Ash Wednesday and Lent provided some inspiration to get me down to taking care of business. This Christian festival or tradition has always been important to me. I take it as a time for reflection on my life (mortality) and what this time of my life is all about (purpose) all in the context of God’s will and the evolving purpose of humankind. That’s a fancy way to say I intentionally think about stuff during lent.
This year I went to a pre-Lent morning retreat for clergy. The leader provided a reflection and a new pattern for Lent. Instead of sacrifice and giving up stuff he suggested we could reflect on our soul work and examine our behaviour in light of the great commandment to love God, our neighbour and our self.
The first task is to ask, “What is my wound?”Often our bad behaviour is rooted in a childhood wound that is still (at my age) keeping me from coming home to the fullness of life. It is a hurt that is not conscious, but it is still at work limiting my ability to love as I could, to forgive and let go, and to be a free as I could be.

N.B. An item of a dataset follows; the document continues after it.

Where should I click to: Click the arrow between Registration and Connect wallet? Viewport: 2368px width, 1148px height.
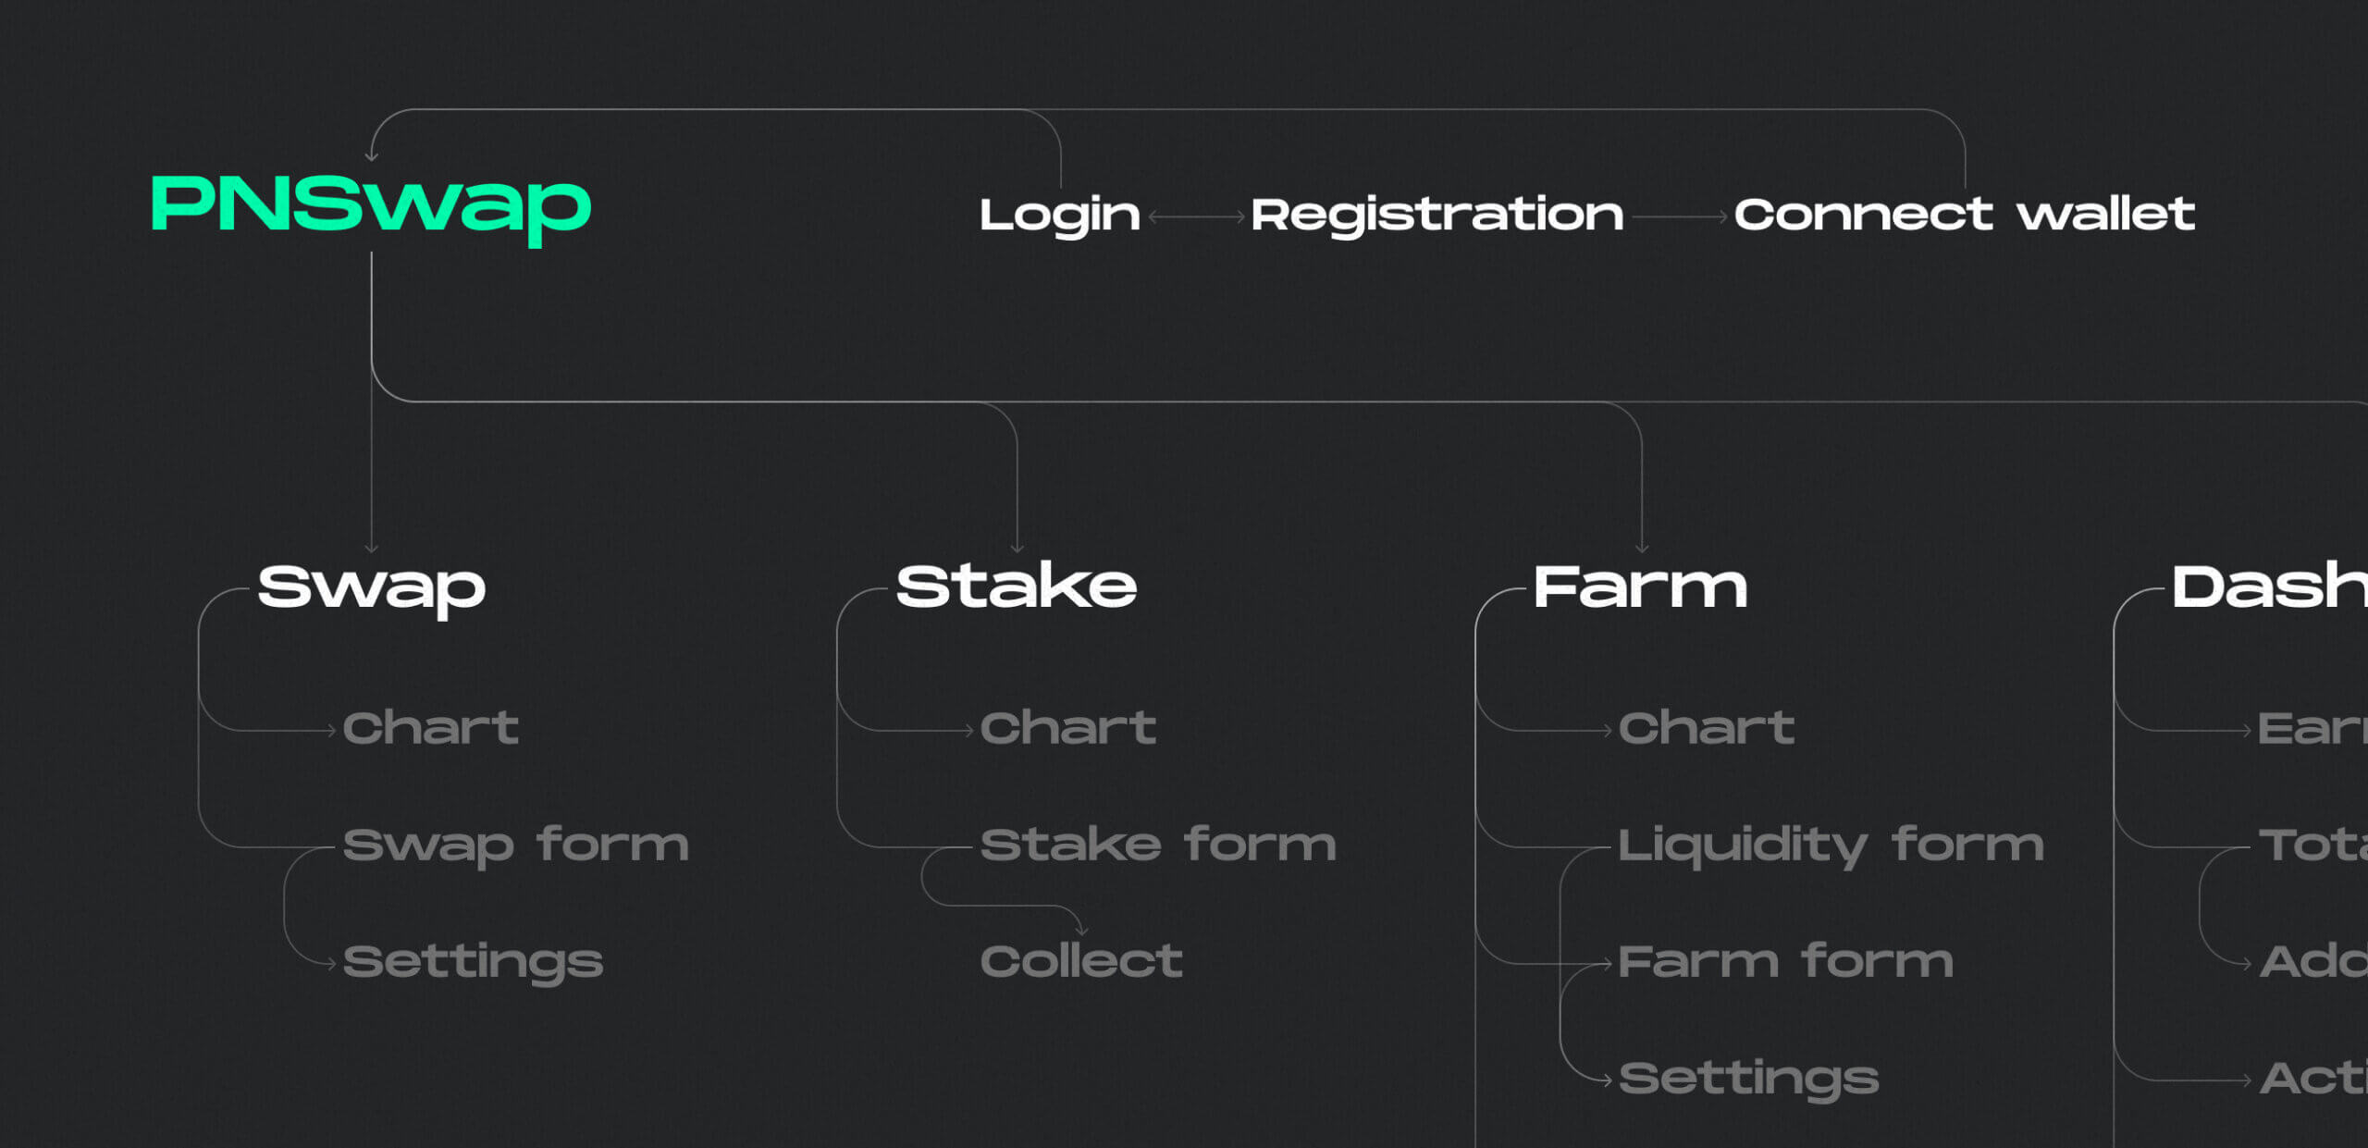coord(1679,217)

The second task is to ask, “What is my work?” This is the inner work of identifying the wound and how it is affecting your life. One way to identify a wound is to look at behaviour that we are not proud of, and still continue to do – like procrastination for me. As I reflect on why I do that, I move deeper into what Richard Rohr calls “the true self” and I begin to see the “false self” that I present to the world. We can criticize Donald Trump for wanting to build a wall. It is so obviously wrong, a waste of time, energy and resources that could be used to improve the quality of life for millions of people. Perhaps even change a culture of racism rather than celebrate it. Yet, building a wall around our heart is a common practice — a wall to protect ourselves from hurt or outside attacks or our inner critic. Our wall is not so obvious to our own eyes but ask people who love you or who hate you. … They can see it clearly and would gladly help you to see it too.
Finally, the last question for this season of reflection, is, “What is my way?” The word “way” comes from the Old English “Wyrd” which we now call weird. But it was not meant as a negative. It was used in a positive way to mean follow your path toward happiness. Joseph Campbell coined the phrase, “follow your bliss” to indicate that we can choose our path which can lead to our fulfillment. https://www.huffpost.com/entry/follow-your-bliss_n_1646928
A Christian statement may be: “Our way is to love each other into being”. We are all unique and our way of being in the world will demonstrate our gifts.
I skipped Ash Wednesday this year because I could not reconcile my connection with the ancient tradition and the new one that I am creating for myself. I still wonder if it would have helped me put all the pieces together. However, I am journaling now and wondering about my wound and my way. We are going away on holiday in early April so I will probably put off this practice till sometime after Easter when we are back. You see how procrastination works?
Blessings for this sacred season. Do you have a practice that is important to you that makes this season meaningful?